15. A method of floating write lines, the method comprising:

receiving first and second data signals at each of a first driving circuit coupled to a first write line and a second driving circuit coupled to a second write line, wherein

the receiving the first and second data signals at the first driving circuit comprises receiving the first data signal at a first NMOS transistor coupled between the first write line and a reference node configured to carry a reference voltage level, and

the receiving the first and second data signals at the second driving circuit comprises receiving the second data signal at a second NMOS transistor coupled between the second write line and the reference node; and

in response to each of the first and second data signals having a low logical state:

using series coupled first and second PMOS transistors of each of the first and second driving circuits to decouple the corresponding first or second write line from a power supply node configured to carry a power supply voltage level;

using the first NMOS transistor to decouple the first write line from the reference node; and

using the second NMOS transistor to decouple the first write line from the reference node.

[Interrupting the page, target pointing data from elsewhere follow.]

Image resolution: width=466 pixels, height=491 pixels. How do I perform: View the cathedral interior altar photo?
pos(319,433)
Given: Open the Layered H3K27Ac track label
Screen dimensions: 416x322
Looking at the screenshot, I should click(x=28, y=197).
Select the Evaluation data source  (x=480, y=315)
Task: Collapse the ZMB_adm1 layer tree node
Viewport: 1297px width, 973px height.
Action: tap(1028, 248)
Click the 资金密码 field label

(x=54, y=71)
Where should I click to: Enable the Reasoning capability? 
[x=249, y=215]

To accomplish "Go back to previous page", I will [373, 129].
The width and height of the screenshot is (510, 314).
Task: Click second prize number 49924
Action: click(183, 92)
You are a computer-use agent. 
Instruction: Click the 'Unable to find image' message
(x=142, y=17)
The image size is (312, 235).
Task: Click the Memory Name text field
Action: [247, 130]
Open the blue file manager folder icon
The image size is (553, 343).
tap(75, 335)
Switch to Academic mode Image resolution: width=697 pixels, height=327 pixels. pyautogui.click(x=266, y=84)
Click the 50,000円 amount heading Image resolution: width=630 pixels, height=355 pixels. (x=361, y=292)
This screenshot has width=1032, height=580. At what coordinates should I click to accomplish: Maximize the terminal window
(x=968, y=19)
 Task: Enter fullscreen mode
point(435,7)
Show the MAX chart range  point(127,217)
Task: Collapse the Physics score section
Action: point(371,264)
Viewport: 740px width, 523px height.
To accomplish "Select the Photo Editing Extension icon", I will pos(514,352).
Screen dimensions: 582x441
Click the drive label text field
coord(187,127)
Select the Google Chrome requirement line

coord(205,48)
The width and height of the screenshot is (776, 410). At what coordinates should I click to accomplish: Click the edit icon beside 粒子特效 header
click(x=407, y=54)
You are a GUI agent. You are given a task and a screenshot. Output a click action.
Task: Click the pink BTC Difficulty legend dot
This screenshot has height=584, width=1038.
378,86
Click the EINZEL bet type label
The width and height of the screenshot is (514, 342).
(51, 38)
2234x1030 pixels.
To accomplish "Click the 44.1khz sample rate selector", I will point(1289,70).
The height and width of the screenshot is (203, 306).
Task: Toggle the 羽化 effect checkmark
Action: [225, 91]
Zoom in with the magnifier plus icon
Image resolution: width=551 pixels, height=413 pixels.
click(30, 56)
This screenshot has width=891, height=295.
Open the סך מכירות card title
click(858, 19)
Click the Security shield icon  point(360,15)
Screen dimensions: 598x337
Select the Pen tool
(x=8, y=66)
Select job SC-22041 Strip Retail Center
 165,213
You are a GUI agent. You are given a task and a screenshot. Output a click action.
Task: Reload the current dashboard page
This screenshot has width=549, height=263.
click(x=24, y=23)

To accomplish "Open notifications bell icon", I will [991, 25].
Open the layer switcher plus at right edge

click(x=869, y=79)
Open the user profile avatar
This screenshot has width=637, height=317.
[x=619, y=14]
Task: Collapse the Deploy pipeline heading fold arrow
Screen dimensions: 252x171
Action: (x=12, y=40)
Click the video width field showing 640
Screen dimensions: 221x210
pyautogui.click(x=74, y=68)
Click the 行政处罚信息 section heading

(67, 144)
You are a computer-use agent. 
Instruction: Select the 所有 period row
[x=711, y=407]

16. The method of claim 15, wherein

the using the series coupled first and second PMOS transistors of the first driving circuit to decouple the first write line from the power supply node comprises inverting the second data signal, and

the using the series coupled first and second PMOS transistors of the second driving circuit to decouple the second write line from the power supply node comprises inverting the first data signal.

17. The method of claim 15, wherein

the using the series coupled first and second PMOS transistors of the first driving circuit to decouple the first write line from the power supply node comprises using the first and second PMOS transistors coupled between the first NMOS transistor and the power supply node, and

the using the series coupled first and second PMOS transistors of the second driving circuit to decouple the second write line from the power supply node comprises using the first and second PMOS transistors coupled between the second NMOS transistor and the power supply node.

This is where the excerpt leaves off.